Raw multi-walled carbon nanotubes (r-MWCNTs) and Cu nanoparticles are dispersed in an epoxy matrix in varying quantities to create composite polymers with enhanced thermal conductivities. A study was then conducted to determine if the boundary thermal contact resistance could be reduced by increasing the thermal conductivity. The boundary thermal contact resistance was found to be approximately constant across all samples containing the copper nanoparticles. The boundary thermal contact resistance was found to be much higher for the composite samples containing only r-MWCNTs than the other composites because of the high elasticity modulus of the nanotubes.
Four different paraffin-based nanocomposite phase change materials (PCMs) were prepared by dispersion of 20 v. % of graphene, multi-walled carbon nanotubes (MWCNTs), aluminum, or TiO2 nanoparticles into a paraffin matrix. It was found that the two carbon-based nanoparticles reduced the time required for melting and solidification of the PCM by a greater amount than the two other nanoparticles. The graphene-paraffin PCM was found to reduce the melt and re-solidification time by the greatest amount (~30%), and the authors attributed this to the enhanced thermal conductivity in this nanocomposite PCM, which was nearly 2800% higher than that of the pure paraffin PCM. In addition to the reduced melt and re-solidification time, the graphene-paraffin PCM was also found to increase the amount of the thermal energy that can be recovered from the PCM by 11%.

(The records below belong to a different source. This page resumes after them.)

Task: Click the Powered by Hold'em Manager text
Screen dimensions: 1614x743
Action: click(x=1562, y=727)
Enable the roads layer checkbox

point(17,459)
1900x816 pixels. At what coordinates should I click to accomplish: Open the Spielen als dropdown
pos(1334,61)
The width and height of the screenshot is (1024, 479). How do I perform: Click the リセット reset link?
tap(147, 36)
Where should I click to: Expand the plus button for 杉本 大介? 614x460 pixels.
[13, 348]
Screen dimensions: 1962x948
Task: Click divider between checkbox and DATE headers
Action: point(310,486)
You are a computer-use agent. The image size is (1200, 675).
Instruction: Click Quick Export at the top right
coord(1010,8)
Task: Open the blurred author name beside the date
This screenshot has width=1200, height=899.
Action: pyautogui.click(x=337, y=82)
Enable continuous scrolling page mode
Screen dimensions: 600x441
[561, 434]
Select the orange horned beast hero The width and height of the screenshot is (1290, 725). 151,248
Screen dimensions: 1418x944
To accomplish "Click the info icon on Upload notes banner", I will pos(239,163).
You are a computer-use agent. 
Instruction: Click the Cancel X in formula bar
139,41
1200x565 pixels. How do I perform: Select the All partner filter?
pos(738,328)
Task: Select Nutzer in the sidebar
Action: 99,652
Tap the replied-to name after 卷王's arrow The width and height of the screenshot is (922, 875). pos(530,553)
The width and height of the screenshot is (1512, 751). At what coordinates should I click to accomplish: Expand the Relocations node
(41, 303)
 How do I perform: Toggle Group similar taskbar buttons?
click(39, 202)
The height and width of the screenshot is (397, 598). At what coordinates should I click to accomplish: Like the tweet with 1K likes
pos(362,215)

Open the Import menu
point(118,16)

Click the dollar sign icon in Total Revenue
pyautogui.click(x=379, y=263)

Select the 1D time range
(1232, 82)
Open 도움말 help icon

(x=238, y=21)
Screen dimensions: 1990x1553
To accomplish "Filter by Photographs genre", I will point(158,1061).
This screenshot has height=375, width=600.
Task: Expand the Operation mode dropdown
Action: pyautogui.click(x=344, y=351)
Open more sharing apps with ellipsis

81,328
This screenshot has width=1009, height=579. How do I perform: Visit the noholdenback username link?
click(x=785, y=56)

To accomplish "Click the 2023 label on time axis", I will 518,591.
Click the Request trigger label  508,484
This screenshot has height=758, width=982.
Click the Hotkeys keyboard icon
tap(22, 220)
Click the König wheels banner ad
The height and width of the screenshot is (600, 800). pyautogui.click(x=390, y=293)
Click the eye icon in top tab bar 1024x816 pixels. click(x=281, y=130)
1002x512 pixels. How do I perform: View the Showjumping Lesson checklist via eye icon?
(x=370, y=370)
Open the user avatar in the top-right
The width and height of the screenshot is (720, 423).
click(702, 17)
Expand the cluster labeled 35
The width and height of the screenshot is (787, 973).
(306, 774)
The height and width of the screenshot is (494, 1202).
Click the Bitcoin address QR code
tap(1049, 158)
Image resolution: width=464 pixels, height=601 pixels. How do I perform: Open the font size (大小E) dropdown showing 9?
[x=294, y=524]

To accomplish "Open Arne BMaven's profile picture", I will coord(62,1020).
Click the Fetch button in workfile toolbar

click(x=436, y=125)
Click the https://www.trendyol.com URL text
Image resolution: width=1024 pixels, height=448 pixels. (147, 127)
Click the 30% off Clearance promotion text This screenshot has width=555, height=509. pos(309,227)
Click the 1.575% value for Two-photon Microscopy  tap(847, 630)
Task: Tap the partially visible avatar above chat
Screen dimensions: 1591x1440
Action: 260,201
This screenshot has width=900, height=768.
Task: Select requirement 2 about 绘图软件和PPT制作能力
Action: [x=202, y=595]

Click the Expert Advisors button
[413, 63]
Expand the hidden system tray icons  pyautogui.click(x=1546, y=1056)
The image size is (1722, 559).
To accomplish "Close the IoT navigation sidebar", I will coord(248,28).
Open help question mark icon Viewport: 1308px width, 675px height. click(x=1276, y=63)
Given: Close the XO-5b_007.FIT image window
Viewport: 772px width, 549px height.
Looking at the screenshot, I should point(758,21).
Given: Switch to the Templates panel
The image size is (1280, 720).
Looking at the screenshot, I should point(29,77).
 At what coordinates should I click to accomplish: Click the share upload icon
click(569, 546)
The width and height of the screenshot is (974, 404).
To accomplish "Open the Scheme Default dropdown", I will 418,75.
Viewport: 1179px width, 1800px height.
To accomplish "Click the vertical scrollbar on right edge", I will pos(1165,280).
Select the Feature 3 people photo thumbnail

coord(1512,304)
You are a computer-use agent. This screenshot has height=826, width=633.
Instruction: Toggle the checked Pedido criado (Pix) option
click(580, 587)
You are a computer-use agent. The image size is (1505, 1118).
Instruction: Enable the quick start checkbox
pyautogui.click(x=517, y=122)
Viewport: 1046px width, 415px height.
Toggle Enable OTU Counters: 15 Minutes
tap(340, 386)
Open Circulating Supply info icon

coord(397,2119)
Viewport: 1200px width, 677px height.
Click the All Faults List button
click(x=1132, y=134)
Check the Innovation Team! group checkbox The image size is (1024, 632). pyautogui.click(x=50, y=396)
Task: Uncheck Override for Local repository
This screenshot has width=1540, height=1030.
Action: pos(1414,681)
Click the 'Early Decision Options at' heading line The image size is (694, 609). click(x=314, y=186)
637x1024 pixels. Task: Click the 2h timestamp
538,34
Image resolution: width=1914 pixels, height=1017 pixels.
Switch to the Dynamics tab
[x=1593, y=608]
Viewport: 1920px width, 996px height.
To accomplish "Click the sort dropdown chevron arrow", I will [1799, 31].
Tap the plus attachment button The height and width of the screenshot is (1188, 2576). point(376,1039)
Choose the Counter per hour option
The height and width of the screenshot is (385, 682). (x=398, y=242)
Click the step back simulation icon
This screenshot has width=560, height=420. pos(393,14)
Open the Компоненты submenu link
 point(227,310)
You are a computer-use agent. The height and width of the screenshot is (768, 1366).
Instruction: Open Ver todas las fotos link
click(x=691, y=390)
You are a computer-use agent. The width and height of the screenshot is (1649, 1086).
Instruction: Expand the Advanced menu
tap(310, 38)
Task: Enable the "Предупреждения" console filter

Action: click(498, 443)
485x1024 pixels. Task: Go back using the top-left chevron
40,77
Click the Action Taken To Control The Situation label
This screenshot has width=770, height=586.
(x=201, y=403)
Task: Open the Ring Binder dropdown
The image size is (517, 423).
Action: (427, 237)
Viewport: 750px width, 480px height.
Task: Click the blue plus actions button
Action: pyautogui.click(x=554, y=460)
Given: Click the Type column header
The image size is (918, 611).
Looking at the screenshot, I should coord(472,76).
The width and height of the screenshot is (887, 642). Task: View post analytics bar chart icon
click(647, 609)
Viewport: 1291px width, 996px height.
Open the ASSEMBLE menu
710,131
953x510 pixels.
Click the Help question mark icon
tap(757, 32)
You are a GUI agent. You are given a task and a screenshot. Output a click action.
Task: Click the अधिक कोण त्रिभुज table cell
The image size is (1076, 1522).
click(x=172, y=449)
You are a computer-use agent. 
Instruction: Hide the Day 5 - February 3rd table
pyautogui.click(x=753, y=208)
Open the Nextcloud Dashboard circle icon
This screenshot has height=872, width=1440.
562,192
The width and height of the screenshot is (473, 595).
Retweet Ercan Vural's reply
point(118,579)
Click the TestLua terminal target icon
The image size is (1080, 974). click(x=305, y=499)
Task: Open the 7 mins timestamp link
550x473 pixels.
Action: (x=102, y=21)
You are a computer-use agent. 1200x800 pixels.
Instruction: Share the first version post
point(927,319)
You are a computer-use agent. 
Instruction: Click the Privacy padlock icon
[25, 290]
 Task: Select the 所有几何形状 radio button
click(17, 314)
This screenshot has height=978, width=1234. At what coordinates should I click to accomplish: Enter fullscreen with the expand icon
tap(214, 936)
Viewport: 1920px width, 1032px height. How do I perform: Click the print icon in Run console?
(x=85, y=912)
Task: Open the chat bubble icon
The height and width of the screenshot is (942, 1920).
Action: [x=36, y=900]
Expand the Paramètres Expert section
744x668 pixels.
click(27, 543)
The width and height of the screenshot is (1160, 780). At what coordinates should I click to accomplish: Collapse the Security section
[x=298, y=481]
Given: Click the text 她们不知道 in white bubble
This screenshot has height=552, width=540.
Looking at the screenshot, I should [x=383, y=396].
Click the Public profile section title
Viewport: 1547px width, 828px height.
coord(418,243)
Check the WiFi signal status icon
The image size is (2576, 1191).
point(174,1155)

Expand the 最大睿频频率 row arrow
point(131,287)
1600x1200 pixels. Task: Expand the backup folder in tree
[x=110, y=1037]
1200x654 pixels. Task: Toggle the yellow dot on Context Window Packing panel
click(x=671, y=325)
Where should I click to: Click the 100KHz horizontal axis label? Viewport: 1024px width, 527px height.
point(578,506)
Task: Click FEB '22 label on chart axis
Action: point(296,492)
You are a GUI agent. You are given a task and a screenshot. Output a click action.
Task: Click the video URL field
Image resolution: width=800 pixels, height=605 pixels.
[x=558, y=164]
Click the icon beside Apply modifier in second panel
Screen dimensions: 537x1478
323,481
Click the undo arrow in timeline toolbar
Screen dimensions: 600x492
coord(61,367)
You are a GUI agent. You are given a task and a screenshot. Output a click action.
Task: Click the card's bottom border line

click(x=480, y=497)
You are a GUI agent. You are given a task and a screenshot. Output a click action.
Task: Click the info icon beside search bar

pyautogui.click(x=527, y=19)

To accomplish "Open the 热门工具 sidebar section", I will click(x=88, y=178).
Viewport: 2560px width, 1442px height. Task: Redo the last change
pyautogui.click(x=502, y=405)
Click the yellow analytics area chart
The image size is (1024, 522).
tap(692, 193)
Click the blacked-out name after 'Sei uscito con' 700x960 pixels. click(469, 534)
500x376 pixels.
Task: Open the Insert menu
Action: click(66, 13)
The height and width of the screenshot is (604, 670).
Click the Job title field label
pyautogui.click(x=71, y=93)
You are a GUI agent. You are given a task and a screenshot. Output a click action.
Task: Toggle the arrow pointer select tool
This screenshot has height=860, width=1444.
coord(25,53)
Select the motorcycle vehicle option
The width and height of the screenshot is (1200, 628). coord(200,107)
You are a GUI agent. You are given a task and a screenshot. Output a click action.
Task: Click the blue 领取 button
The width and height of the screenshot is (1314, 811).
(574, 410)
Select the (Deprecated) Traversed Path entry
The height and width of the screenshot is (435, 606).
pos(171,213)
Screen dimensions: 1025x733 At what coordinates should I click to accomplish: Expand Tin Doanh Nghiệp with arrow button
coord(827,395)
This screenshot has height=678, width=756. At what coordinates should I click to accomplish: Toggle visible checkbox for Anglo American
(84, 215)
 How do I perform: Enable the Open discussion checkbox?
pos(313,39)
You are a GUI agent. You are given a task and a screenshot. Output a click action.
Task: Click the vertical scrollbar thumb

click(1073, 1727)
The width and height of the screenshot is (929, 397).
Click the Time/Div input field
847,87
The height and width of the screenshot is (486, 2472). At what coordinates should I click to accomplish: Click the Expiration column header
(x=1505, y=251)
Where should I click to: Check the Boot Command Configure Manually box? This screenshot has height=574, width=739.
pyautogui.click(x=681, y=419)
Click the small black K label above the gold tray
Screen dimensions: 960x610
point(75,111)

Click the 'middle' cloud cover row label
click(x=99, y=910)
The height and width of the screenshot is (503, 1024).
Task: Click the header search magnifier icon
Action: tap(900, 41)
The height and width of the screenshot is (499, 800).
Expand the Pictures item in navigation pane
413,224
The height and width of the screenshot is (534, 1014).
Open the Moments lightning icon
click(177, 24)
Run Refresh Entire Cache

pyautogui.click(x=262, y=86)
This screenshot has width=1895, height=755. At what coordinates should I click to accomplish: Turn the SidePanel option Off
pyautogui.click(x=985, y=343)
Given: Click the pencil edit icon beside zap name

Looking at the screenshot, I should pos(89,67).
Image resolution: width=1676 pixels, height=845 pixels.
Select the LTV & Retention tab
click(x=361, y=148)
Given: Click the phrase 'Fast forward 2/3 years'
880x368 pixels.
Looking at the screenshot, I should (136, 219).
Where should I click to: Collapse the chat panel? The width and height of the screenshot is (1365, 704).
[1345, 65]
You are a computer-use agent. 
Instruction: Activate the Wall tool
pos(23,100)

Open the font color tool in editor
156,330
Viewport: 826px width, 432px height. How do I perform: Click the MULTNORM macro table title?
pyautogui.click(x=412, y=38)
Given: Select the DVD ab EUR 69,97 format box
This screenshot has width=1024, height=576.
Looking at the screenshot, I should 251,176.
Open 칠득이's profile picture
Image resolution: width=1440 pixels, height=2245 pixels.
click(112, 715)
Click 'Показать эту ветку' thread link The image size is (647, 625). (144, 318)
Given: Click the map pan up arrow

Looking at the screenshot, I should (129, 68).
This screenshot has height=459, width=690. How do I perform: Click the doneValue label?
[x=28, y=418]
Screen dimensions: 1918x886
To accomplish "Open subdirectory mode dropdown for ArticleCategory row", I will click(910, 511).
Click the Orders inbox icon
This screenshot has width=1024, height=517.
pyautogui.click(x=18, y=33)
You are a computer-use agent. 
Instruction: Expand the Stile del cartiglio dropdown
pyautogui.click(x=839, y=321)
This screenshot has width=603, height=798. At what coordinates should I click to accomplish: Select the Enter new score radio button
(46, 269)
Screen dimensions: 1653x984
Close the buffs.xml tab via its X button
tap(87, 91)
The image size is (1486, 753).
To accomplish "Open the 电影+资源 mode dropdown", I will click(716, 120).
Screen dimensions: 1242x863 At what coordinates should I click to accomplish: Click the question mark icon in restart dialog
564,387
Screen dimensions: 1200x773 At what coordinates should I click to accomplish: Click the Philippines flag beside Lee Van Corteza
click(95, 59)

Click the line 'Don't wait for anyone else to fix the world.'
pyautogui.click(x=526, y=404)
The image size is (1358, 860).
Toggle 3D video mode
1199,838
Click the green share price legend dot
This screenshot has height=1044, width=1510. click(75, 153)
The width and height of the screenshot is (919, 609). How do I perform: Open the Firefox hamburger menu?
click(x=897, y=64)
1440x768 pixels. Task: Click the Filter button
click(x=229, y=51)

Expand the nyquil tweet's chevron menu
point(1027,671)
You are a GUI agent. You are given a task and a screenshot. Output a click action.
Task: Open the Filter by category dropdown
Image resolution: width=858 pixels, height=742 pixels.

The thermal conductivities of four composite paraffin phase change materials (PCMs) containing embedded multi-walled carbon nanotubes (MWCNTs) with varying dimensions were determined. The goals of this study were to investigate the interfacial thermal resistance between two MWCNTs, and to investigate the ballistic and diffusive components of the thermal resistance at the interface. It was found that the thermal conductivity of the composite PCMs increased with the diameter of the MWCNT used as filler. This result was unexpected, as smaller nanotubes usually have a higher thermal conductivity. It was determined that larger diameter nanotubes have less interfacial thermal resistance due to a decrease in ballistic phonon scattering that occurs as a result of the increased contact area between the nanotubes.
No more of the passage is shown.